— START EXCERPTED TEXT —

Goodwill is recorded when the consideration for an acquisition exceeds the fair value of net tangible and identifiable intangible assets acquired. The changes in the carrying amount of goodwill during the year ended December 31, 2011 is as follows:

 

     2011  

Balance at January 1

   $ 4,517  

Foreign currency translation adjustment

     (91
  

 

 

 

Balance at December 31

   $ 4,426   
  

 

 

 

 

(10) 401(k) Plan

The Company has a 401(k) Plan (the Plan) for all eligible employees. Participants may defer a portion of their pre-tax earnings subject to limits determined by the Internal Revenue Service. Participants age 50 or older may be eligible to make additional contributions. As of December 31, 2011, the Company matches one half of the first 4% contributed by the Plan participants. The Company’s contributions vest over a five-year period from the date of hire. Total Company matching contributions were $335, $326 and $262 for the years ended December 31, 2011, 2010, and 2009, respectively. In addition, the Company may make contributions to the Plan at the discretion of the Compensation Committee of the Board of Directors. There were no discretionary contributions in 2011, 2010, and 2009.

 

(11) Business and Credit Concentrations

Significant portions of the Company’s net sales are as follows:

 

     Year Ended
December 31,
 
     2011     2010     2009  

Net sales to foreign customers outside the U.S. and Canada

     28.7     31.8     44.0

Net sales to Kongsberg Defence & Aerospace AS (Kongsberg)

     *        14.1     15.1

Net sales to General Dynamics Land Systems-Canada

     11.3     *        *   

 

* Represents less than 10% of net sales.

— END EXCERPTED TEXT —
— START RECORD EXCERPTS —

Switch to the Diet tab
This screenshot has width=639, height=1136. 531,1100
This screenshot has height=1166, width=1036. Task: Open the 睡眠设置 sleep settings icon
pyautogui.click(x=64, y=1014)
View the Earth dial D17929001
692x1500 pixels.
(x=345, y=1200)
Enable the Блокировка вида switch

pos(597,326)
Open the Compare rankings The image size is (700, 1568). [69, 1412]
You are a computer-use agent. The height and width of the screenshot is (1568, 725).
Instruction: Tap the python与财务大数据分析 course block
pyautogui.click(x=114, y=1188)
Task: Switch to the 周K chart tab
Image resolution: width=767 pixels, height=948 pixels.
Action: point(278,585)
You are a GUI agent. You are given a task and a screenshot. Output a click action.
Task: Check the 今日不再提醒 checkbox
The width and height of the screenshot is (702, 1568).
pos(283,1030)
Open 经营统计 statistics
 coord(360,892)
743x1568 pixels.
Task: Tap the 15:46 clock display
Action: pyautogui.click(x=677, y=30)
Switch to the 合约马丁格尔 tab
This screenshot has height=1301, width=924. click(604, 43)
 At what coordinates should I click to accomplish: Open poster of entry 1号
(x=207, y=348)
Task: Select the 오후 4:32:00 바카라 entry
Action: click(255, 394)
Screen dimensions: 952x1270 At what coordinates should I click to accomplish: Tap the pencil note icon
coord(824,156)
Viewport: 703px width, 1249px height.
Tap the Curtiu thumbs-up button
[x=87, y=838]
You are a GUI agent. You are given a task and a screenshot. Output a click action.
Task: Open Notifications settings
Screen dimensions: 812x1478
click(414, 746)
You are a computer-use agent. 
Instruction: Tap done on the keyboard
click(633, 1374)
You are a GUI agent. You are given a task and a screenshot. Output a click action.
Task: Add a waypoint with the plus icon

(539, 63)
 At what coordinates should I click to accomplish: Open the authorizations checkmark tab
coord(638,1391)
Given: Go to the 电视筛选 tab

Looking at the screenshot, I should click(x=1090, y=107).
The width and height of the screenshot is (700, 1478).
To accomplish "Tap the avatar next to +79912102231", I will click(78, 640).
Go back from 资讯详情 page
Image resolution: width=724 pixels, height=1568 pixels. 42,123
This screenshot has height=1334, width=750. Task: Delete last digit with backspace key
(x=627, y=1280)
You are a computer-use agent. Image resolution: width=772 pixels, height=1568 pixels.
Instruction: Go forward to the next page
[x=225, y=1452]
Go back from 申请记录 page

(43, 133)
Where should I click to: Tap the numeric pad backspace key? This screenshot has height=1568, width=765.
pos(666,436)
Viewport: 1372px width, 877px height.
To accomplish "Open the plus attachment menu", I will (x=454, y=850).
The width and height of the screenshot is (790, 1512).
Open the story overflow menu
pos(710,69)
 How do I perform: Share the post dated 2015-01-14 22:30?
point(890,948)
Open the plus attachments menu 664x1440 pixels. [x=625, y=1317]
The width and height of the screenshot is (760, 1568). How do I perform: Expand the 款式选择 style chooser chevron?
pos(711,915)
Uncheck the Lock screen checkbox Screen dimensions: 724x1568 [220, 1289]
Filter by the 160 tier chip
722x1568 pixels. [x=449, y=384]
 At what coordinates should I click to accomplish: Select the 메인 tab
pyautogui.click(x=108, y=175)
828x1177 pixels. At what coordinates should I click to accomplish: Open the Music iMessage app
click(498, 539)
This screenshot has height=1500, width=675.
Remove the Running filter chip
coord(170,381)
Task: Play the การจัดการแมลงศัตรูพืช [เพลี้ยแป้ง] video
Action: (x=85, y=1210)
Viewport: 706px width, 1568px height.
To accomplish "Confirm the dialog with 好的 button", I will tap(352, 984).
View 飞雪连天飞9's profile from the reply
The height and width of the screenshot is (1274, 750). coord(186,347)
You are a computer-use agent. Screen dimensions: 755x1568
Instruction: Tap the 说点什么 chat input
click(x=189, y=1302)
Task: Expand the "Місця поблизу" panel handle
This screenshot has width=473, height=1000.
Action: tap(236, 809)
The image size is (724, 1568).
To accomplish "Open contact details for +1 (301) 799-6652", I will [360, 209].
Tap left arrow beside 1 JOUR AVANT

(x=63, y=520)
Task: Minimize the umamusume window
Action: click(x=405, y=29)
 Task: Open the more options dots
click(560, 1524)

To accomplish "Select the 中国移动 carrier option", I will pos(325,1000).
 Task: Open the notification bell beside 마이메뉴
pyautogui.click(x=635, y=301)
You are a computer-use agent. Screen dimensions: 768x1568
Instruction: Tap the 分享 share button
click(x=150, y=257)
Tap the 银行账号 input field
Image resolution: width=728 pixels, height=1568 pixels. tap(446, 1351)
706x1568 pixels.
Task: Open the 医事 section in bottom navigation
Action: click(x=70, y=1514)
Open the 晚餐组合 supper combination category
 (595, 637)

— END RECORD EXCERPTS —

**EXERCISE AIM**
Decide whether each statement agrees with the filing excerpt, answering yes or no and quoting the words from the excerpt that settle it. 1. The Company made discretionary contributions to the Plan in 2010. 2. Company contributions vest over five years from the date of hire. 3. The Company matches one half of the first 4% that Plan participants contribute. The items are separate material, apart from the filing excerpt.

**REPLY**
1. No: "There were no discretionary contributions in 2011, 2010, and 2009."
2. Yes: "The Company’s contributions vest over a five-year period from the date of hire."
3. Yes: "the Company matches one half of the first 4% contributed by the Plan participants."